Requirement ->
What lines in the records below include the word "computer"? Return each one.

(Pixel coordinate grounding data)
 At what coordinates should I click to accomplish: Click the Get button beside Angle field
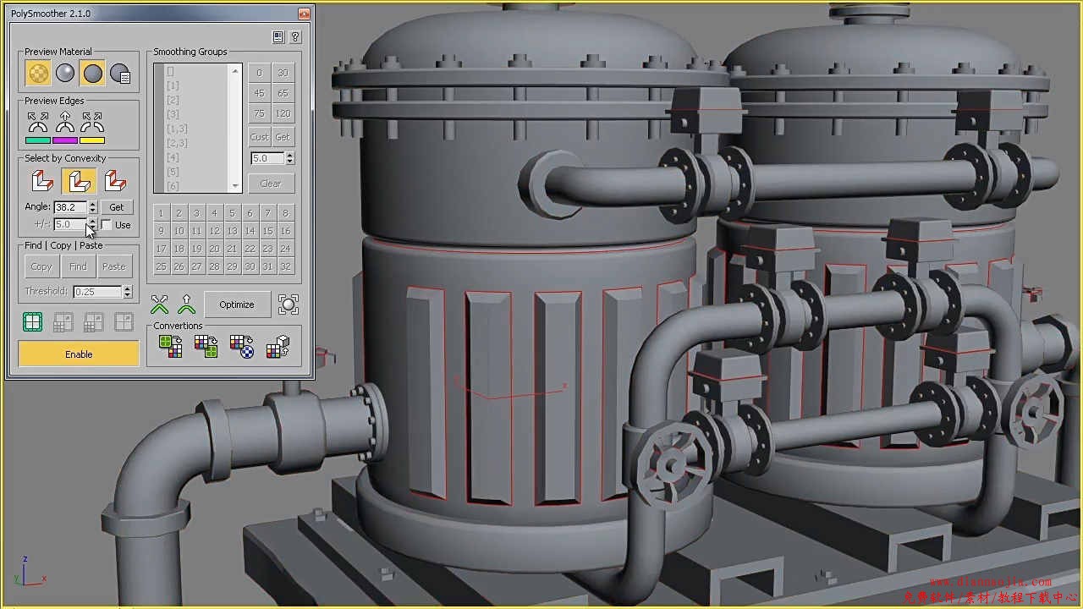coord(117,207)
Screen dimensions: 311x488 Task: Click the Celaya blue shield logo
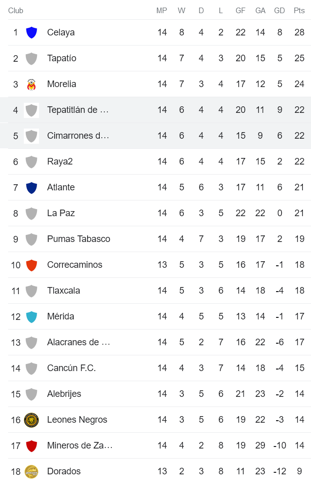point(31,32)
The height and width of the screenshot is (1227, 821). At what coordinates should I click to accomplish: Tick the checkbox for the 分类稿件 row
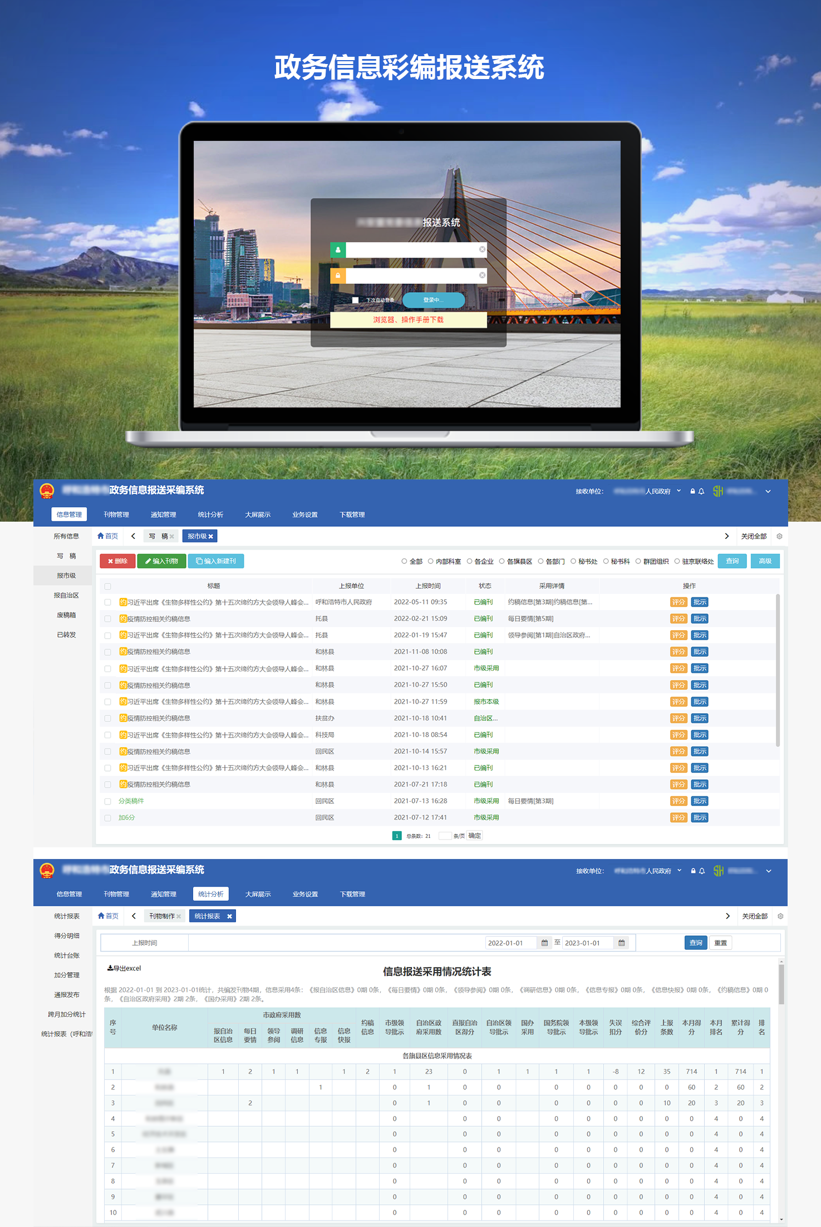pyautogui.click(x=108, y=802)
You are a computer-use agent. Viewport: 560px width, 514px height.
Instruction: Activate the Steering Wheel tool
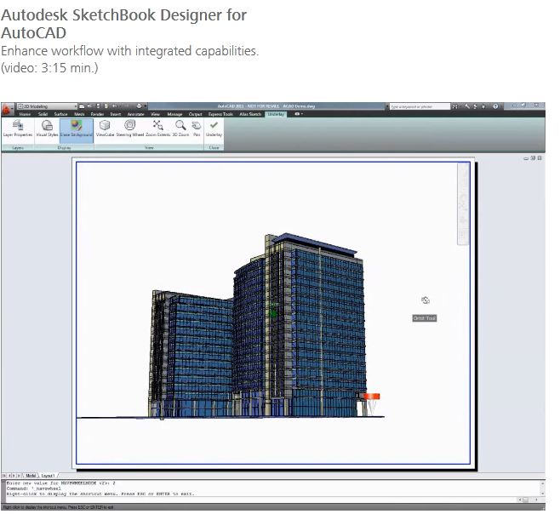coord(130,129)
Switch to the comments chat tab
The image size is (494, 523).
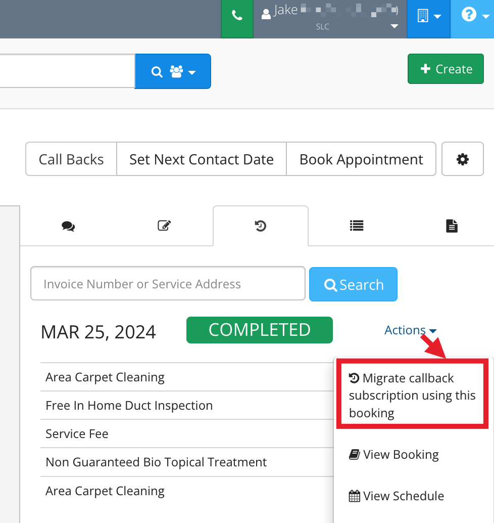pyautogui.click(x=68, y=226)
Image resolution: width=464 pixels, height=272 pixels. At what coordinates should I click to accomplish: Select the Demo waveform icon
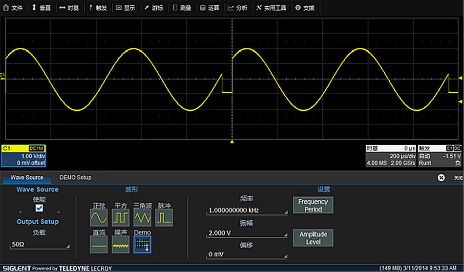(x=142, y=245)
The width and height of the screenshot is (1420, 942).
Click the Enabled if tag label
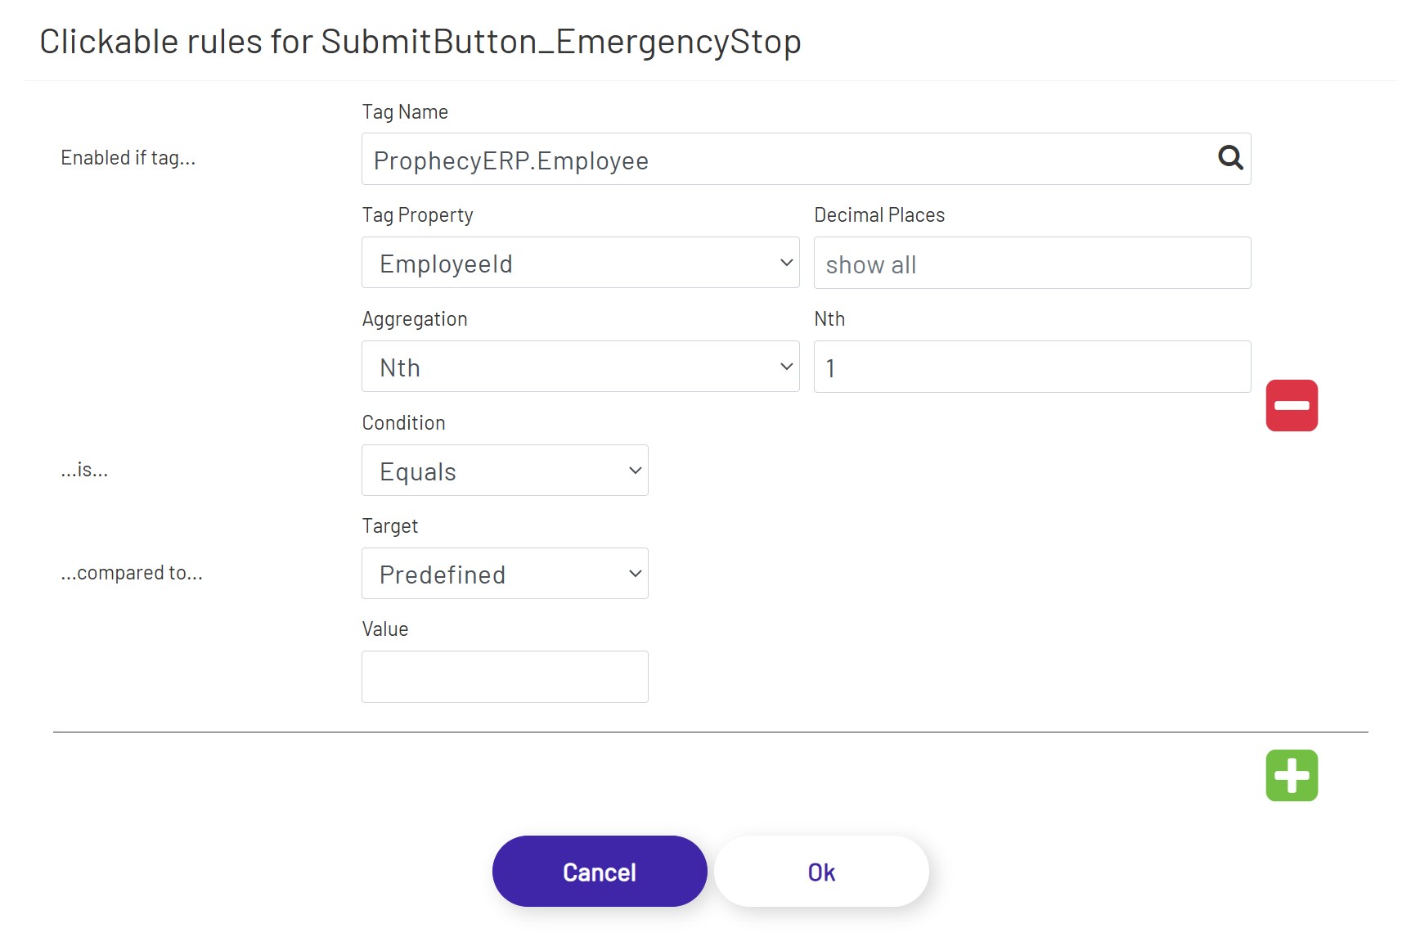coord(128,157)
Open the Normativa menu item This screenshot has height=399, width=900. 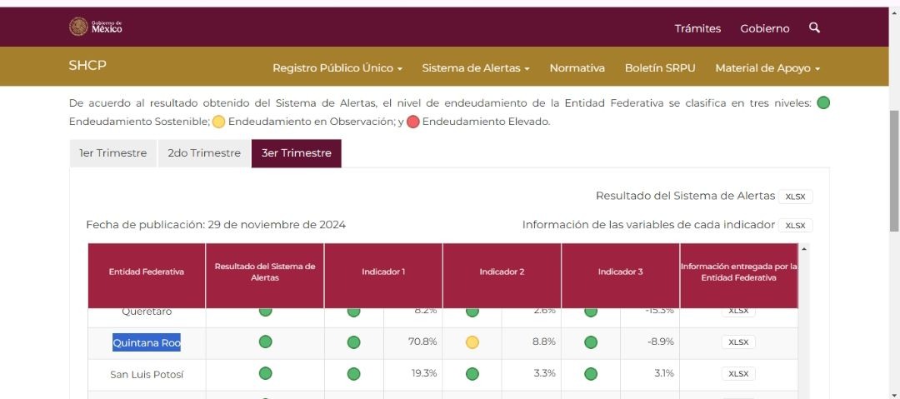577,68
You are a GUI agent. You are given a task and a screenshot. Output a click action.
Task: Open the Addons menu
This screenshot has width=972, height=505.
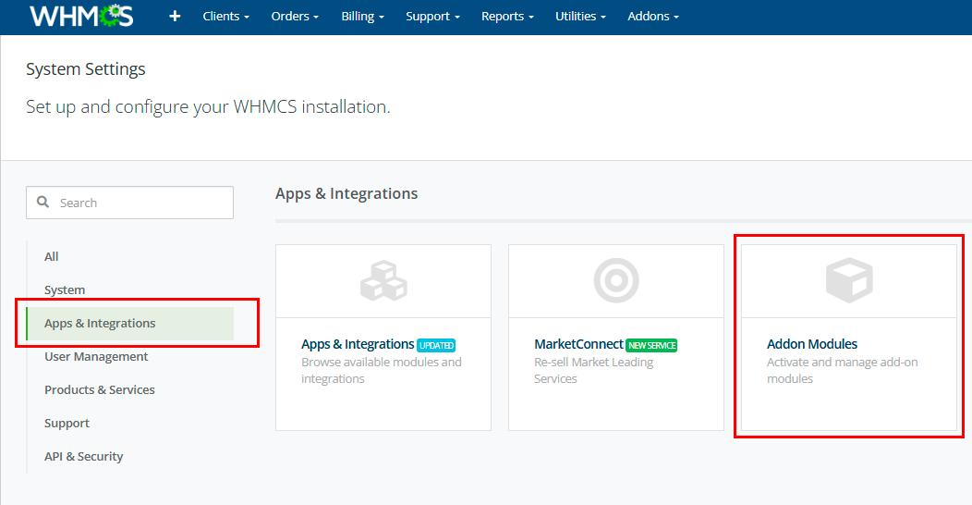[x=652, y=17]
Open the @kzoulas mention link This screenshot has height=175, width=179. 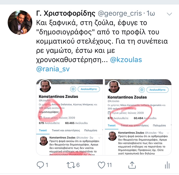tap(126, 60)
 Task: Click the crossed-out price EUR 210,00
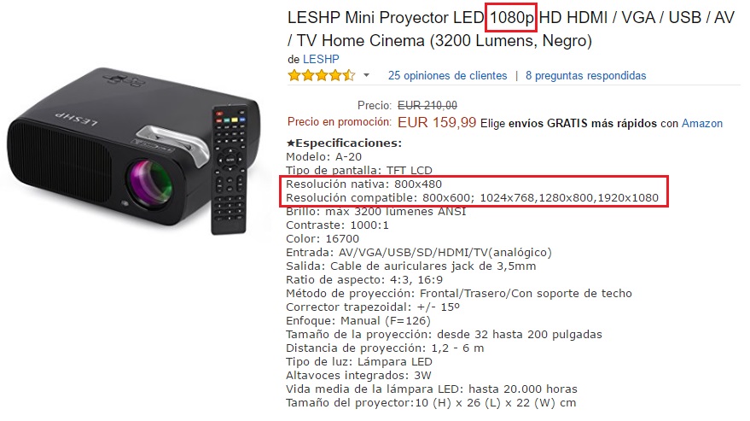(x=427, y=105)
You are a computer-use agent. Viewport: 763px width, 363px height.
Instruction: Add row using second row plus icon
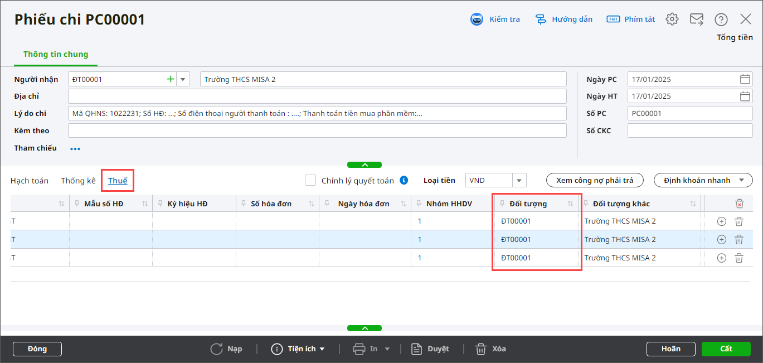721,240
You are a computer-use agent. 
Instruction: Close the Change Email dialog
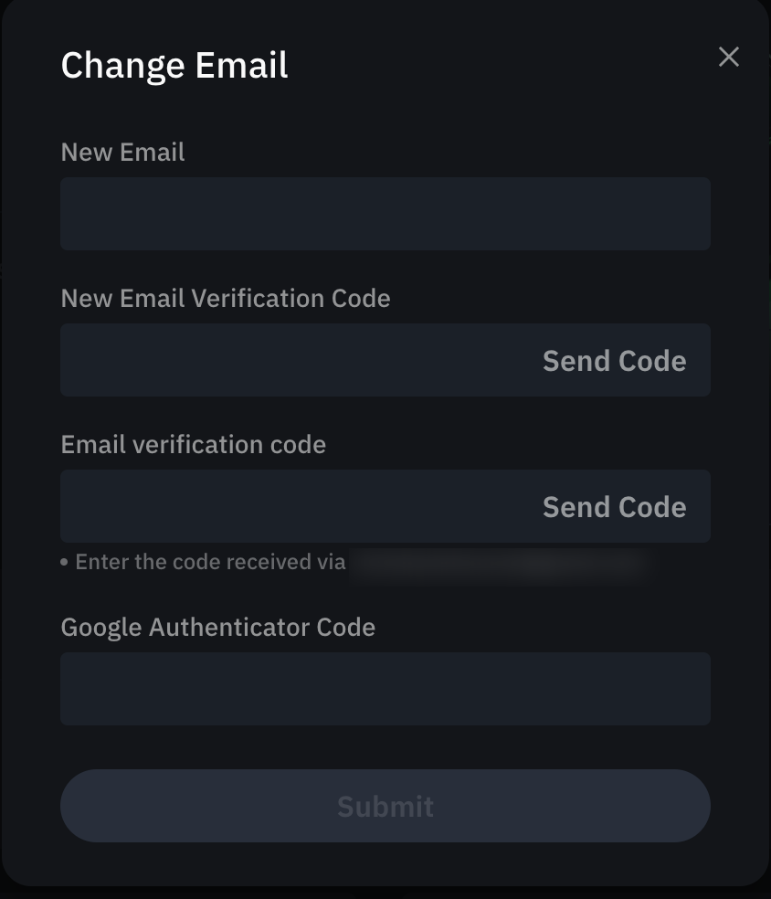pos(729,57)
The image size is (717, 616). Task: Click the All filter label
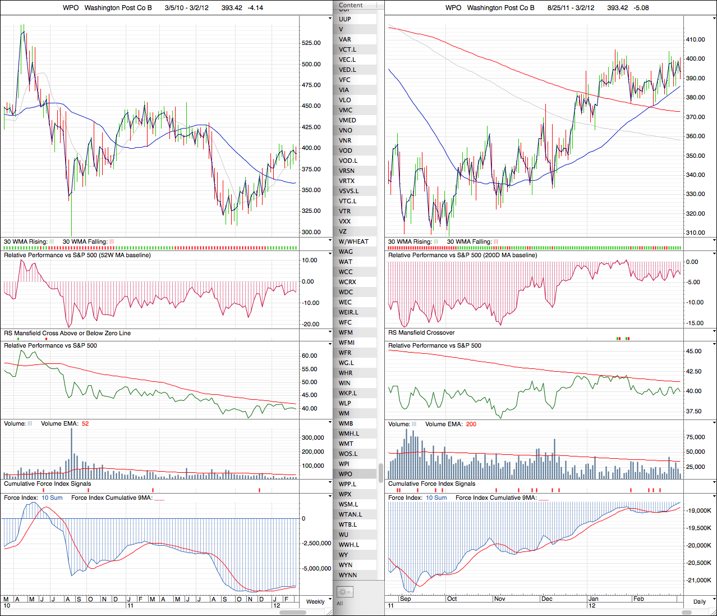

Result of the exercise ->
You are a computer-use agent. Viewport: 560px width, 514px height.
You are a computer-use agent. Viewport: 763px width, 363px height.
You are a computer-use agent. 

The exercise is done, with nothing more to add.